In a country with one of the lowest rates of entrepreneurship in the world—Germans are so risk averse that most still don’t use credit cards—Samwer is an anomaly: a swashbuckling Internet mogul with an estimated net worth of $1 billion. He is both the most important German entrepreneur and the most reviled.
So wird Deutschland im Rest der Welt wahrgenommen.
Über die Arbeitsweise von Rocket Internet:
A few days after I meet with Samwer, I visit Rocket’s headquarters, a six-story office building on the old East German side of the Brandenburg Gate that houses 200 of the company’s 500 employees. I listen as managing director Alexander Kudlich explains how he and Samwer decide which start-ups to imitate. The market must be big—$1 billion or more—and there must be a proven business model that has worked in another region.
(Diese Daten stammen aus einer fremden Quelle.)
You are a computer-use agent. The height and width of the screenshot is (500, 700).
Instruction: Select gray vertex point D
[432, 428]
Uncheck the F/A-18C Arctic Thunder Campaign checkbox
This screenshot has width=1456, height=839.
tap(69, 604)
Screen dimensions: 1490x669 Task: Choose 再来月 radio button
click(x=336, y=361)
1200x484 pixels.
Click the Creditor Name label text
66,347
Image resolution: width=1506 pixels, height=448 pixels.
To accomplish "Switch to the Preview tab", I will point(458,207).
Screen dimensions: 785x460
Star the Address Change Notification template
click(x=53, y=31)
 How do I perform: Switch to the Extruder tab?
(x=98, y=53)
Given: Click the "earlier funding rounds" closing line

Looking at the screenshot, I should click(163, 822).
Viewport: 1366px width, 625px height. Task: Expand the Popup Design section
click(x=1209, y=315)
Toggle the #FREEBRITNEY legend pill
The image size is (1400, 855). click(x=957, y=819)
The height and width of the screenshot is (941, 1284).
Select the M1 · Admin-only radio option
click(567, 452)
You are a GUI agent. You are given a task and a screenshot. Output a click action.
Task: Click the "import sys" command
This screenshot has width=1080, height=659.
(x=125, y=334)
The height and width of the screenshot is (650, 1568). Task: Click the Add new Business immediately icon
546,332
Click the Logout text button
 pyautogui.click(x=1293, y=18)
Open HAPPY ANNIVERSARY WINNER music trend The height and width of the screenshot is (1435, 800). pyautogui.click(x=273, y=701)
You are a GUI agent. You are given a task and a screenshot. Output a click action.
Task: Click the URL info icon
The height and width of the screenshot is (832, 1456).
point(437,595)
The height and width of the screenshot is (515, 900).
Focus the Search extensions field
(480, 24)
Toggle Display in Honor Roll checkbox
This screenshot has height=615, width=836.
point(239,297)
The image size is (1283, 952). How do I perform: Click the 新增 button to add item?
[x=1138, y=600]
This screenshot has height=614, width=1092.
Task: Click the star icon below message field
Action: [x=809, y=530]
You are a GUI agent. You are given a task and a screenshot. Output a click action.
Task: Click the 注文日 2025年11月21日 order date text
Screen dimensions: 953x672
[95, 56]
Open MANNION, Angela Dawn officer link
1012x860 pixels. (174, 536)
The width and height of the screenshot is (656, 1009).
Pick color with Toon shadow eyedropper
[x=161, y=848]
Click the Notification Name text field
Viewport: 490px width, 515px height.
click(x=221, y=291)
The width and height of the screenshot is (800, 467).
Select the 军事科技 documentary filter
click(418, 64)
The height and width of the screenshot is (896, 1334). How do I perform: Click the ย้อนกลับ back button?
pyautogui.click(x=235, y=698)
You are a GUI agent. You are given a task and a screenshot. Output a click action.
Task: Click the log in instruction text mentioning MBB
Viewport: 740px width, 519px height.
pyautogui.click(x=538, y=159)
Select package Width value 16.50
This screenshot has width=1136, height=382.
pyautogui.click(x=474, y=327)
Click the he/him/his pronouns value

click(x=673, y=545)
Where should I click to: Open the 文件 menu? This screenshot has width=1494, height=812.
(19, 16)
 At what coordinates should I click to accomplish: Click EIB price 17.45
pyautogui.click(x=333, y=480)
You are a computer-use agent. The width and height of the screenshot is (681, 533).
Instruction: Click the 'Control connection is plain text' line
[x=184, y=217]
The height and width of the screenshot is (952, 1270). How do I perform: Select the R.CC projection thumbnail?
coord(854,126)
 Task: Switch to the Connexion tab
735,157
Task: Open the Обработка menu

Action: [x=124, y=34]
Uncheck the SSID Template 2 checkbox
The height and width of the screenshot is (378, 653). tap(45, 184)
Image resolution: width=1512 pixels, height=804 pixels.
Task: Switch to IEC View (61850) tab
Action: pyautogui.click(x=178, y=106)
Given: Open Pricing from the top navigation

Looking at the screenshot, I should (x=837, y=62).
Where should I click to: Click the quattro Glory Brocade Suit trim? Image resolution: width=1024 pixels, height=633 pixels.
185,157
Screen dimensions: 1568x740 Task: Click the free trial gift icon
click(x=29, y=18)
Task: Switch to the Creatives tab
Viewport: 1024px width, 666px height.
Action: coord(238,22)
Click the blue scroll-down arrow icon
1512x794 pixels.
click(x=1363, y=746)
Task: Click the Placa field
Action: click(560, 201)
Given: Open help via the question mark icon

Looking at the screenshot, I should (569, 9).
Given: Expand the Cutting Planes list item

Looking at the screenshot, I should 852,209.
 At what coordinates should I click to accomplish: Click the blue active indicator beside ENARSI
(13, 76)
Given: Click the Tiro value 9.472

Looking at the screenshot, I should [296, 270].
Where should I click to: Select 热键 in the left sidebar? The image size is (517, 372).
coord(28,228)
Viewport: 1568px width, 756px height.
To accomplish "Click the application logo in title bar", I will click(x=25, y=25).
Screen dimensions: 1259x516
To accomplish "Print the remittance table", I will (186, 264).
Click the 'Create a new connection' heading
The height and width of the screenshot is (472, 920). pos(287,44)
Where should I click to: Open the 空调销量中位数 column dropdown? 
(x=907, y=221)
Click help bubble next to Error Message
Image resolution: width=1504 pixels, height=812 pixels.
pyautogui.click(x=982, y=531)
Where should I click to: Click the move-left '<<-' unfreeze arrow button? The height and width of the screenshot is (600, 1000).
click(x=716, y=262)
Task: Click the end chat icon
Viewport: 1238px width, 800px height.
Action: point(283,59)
Rocket looks for “burger and beer opportunities,” universal products and services that are not specific to a given culture or region. “Once we see those things come together, then we map the business model against countries and see where there are white spots,” Kudlich says. “Then we do it.”
Rocket Internet ist stolz darauf, die Risiken zu minimieren. Insofern sind die Samwers weniger Anomalie und mehr die konsequente Kulmination der deutschen Riskioaversion. (Auch die bei Rocket aktiven Gründer sind keine Unternehmer, sondern Angestellte. Das ist ebenfalls sehr deutsch.)